Seit Stuttgart21 vor acht bis zehn Jahren hat kein Thema mehr unsere Gesellschaft und meinen Bekanntenkreis so sehr gespalten wie die aktuellen Demos der „Querdenker 711“ in Berlin, Stuttgart, Heilbronn und anderswo. Menschen, die ich bislang zu 100 Prozent geschätzt habe, erzählen mir plötzlich, ich müsse mich in den „freien Medien“ informieren, um die „wahren Sachverhalte zu Corona“ zu überreißen. In ihrem Eifer übersehen sie, dass ich seit 30 Jahren Teil der Presselandschaft bin, die sie nun so salopp als unfrei, gesteuert etc. abwerten.

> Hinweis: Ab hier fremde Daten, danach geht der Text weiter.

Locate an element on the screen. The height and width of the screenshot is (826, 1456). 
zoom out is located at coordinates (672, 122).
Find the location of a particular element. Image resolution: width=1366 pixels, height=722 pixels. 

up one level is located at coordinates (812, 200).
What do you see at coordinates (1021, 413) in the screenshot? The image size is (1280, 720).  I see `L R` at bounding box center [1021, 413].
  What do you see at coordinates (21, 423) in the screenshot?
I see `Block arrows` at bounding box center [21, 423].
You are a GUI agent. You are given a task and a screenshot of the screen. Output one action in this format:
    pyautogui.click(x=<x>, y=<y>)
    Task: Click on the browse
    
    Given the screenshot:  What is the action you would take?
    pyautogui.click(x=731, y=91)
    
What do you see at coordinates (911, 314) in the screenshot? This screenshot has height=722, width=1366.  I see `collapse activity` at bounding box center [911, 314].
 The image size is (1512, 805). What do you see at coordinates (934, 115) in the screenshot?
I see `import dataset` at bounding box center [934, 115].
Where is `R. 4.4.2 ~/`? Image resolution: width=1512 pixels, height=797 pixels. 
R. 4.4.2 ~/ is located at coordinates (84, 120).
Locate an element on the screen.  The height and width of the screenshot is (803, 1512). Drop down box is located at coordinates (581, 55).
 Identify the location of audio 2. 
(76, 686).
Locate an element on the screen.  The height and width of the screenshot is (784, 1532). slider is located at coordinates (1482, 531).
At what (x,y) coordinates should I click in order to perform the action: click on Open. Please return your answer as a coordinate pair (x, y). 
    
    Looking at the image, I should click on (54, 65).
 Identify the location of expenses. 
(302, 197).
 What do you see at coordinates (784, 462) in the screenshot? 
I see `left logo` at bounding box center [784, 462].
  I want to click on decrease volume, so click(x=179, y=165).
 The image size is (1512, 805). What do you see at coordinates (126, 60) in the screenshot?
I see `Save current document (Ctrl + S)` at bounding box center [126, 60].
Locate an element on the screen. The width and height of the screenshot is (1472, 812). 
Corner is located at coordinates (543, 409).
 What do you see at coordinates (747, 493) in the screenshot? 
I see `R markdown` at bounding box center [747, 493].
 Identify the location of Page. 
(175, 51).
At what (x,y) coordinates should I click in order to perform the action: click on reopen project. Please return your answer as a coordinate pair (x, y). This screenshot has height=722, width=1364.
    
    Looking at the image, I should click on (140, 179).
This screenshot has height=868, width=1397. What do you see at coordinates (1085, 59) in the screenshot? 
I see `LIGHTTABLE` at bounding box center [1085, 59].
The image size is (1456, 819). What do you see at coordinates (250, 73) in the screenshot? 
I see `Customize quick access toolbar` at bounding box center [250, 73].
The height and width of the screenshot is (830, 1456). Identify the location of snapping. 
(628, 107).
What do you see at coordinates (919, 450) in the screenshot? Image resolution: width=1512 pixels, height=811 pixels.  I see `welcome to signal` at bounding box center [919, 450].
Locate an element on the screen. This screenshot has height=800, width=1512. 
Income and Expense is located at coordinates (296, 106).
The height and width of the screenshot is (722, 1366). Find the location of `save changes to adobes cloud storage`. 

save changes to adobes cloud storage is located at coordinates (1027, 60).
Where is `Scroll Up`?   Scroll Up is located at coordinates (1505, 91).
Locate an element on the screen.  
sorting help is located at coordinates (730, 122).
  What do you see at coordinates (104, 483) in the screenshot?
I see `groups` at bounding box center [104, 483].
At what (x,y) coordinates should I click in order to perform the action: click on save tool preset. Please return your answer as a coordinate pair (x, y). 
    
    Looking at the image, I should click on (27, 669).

Anthroposophen, Kapitalismus-Kritiker, Impf-Gegner, Vegetarier, Evangelikale und AfD-Wähler aus meinem Umfeld äußern sich plötzlich zu Pandemie, Rechtsstaatlichkeit, vermeintlicher Regierungswillkür und stellen Verschwörungstheorien in den Raum. Menschen, die ich im Alltag schätzen gelernt habe, diskreditieren die Mund-Nasen-Bedeckung als Maulkorb und Bürger, mit denen ich auf Facebook befreundet bin, kritisieren vermeintliche Polizeigewalt.
Jüngster Höhepunkt waren die Ausschreitungen am Wochenende in Berlin, wo rund 400 Demonstranten teils mit Reichsflaggen in der Hand versucht hatten, den Reichstag zu stürmen. Da posten dann „FB-Freunde“ von mir Beiträge, in denen sie zur Toleranz aufrufen, wenn jemand solche Flaggen trägt, den Mundschutz verweigert und die Bundeskanzlerin diskreditiert. Das gehöre zur Meinungsfreiheit.
Aus meiner Sicht ist spätestens jetzt Schluss mit lustig. Der Staat hat meine volle Unterstützung, mit aller Klarheit gegen diese Demokratiezerstörer und Viren-Schleuderer vorzugehen. Die meisten sind ja so intolerant und verbittert, dass sie Redakteure, die ihnen Mikros hinhalten und deren Kameraleute sie filmen wollen, bedrohen und bereit sind, handgreiflich zu werden. Und wer doch vor die Kamera tritt, bekommt kaum einen (grammatikalisch) geraden Satz heraus, geschweige denn eine merkfähige Aussage.
Wie schon bei Pegida und der AfD sind nun die diffusen Sektierer auf der Straße, die mit einer komplexen Gesellschaft nicht klarkommen bzw. sich simple Lösungen wünschen, die sie in ihrer Lebenswelt idealerweise noch begünstigen. Das sind, ähnlich wie bei vielen Trump-Wählern in den USA, etablierte Einheimische, die ihren sozialen Abstieg fürchten oder bereits erlebt haben. Andere abzuwerten ist eben einfacher und geht schneller als sich selbst weiterzubilden bzw. strukturelle Veränderungen zu akzeptieren, weil das Leben eben dynamisch ist und nicht statisch.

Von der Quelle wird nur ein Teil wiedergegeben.